The overall cost of an app can be broken down into three parts: the app, bandwidth, and time.

  • Cost of the app: People consider the upfront cost of the app, plus upgrades and/or subscriptions they will need for the app to perform according to what they desire.
  • Cost of bandwidth: People are generally aware of bandwidth usage, however, it is not usually until after excessive consumption that they discover the real cost of their apps. This is especially problematic if a big bandwidth bill unexpectedly arrives.
  • Cost of time: The amount of time required to use an app is worth money. Slow apps that don’t work are not only frustrating but also use valuable time that could be put to use elsewhere. Apps that are difficult to learn can get abandoned, resulting in a complete waste of time and frustration for the user.

Video-based apps are a great example of where people give heavy consideration to the cost of the app, but not as much to the other two factors until their bandwidth bill arrives or they look at the clock.

We can assume that the upfront cost of your app and upgrades is fixed to a certain degree, but what about your bandwidth usage? Are you saving time through your use of the Internet and your app, or are you adding bandwidth and time? Apps can quickly rack up the bandwidth bill if data transfer is not managed or monitored during the development process. There are many places that bandwidth can be saved through optimizations, and app developers should set this as a priority not an afterthought. Here are some ways that you can save bandwidth and time in your apps.

1: In-app processing

Processing content within the app or before sending it to a server can reduce bandwidth consumption. If content that is to be uploaded to a server can be compressed or otherwise optimized, the reduced transfer time will save bandwidth costs and time communicating with the Internet. If a data processing function can be accomplished just as fast or even at the same rate on the app-side, it may be better for you to have that processing occur within the app before sending it to the server rather than sending it to the server and waiting for processing and the results.

2: Server-side processing

Oftentimes, it may be better to have processing handled on the server side. In this case, you will want to optimize the number of times your app has to communicate with the server.

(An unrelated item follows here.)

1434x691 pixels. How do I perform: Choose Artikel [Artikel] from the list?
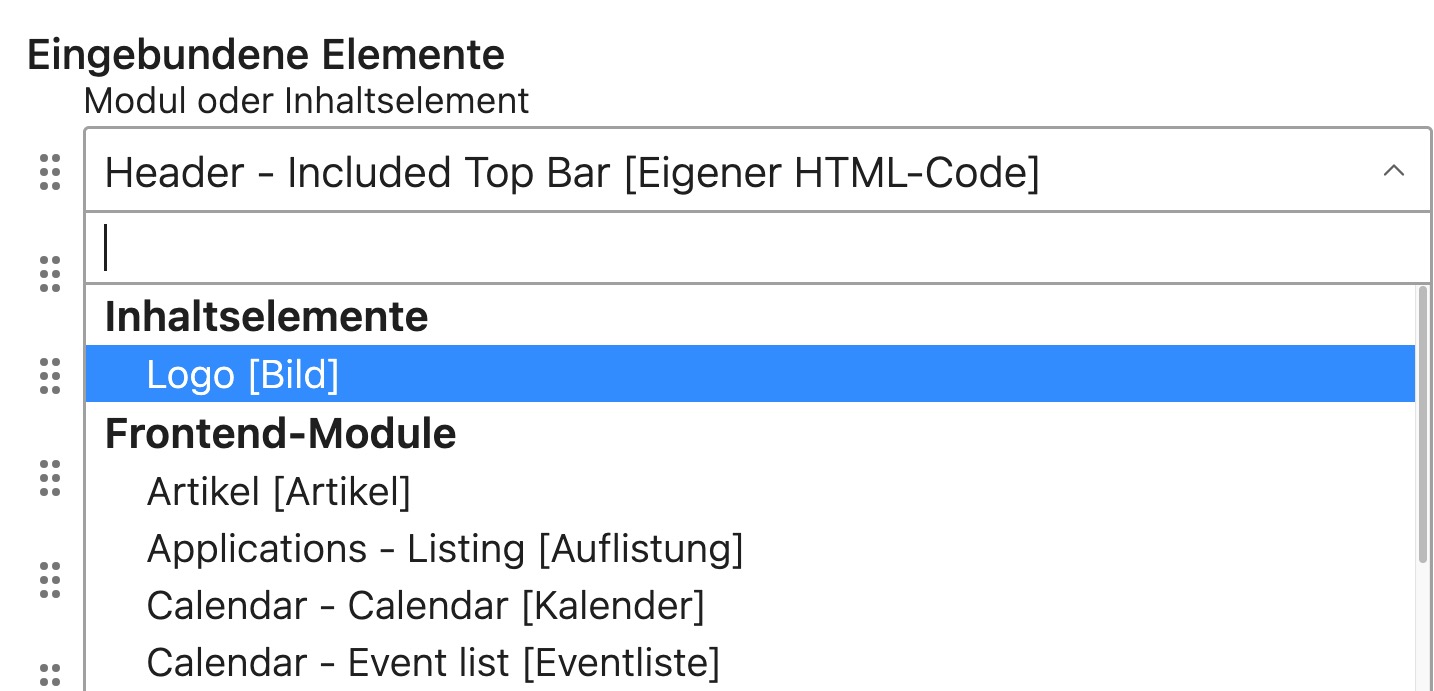[x=279, y=491]
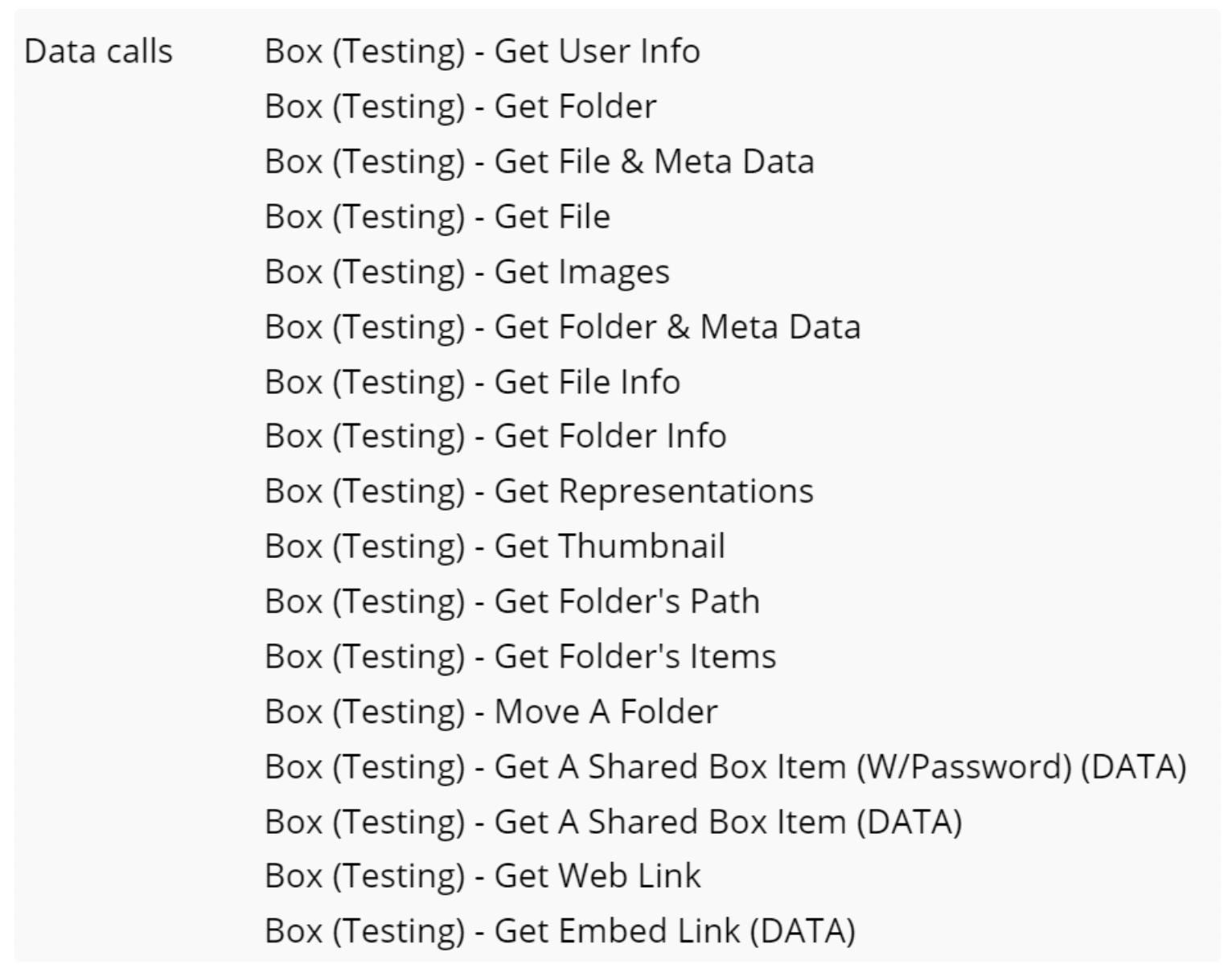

If you combine multiple data requests into one request with multiple sub-requests that can be parsed on the server, you will save time. If you can do the same for returned data, you will reap time-saving benefits twice.

3: Count your bytes

For server/app data exchange, JSON and SOAP are good technologies, but you may be able to save bandwidth through formatting of your own devise. This is applicable to both app-side and server-side processing and can be helpful in situations requiring a live data feed. I have used delimited text for returning results from a server to an app. Splitting delimited text can be quicker and easier than parsing JSON or SOAP if the data is simple enough.

4: Cache your content

Caching content on servers has been standard practice for reducing bandwidth for a long time. Applying caching techniques to app development is equally valuable for performance purposes and efficiency. Pinging servers constantly can usually be avoided unless a live data feed is required. If you don’t need a live feed of data, then cache locally to the device whenever possible.

5: Optimize your media

Apple has already taken steps to directly impact the use of bandwidth and streaming within apps. If you are looking at using video in your apps, then make sure your video is encoded to the best possible settings based on the actual content. The best experience for an end user comes from well-tweaked streams. If your content is static and manageable in size, consider including it within the app rather than via an in-app download or streaming.

Summary

If the bandwidth usage of your app has not been optimized, then the overall cost of your app has not been optimized. If you can reduce the amount of bandwidth your app is using, you can also reduce the amount of time needed for users to use your app, and this will add value overall. Broadband access may be more available than ever, but developers should still consider bandwidth optimization from the beginning, for the benefit of end users and the Internet in general.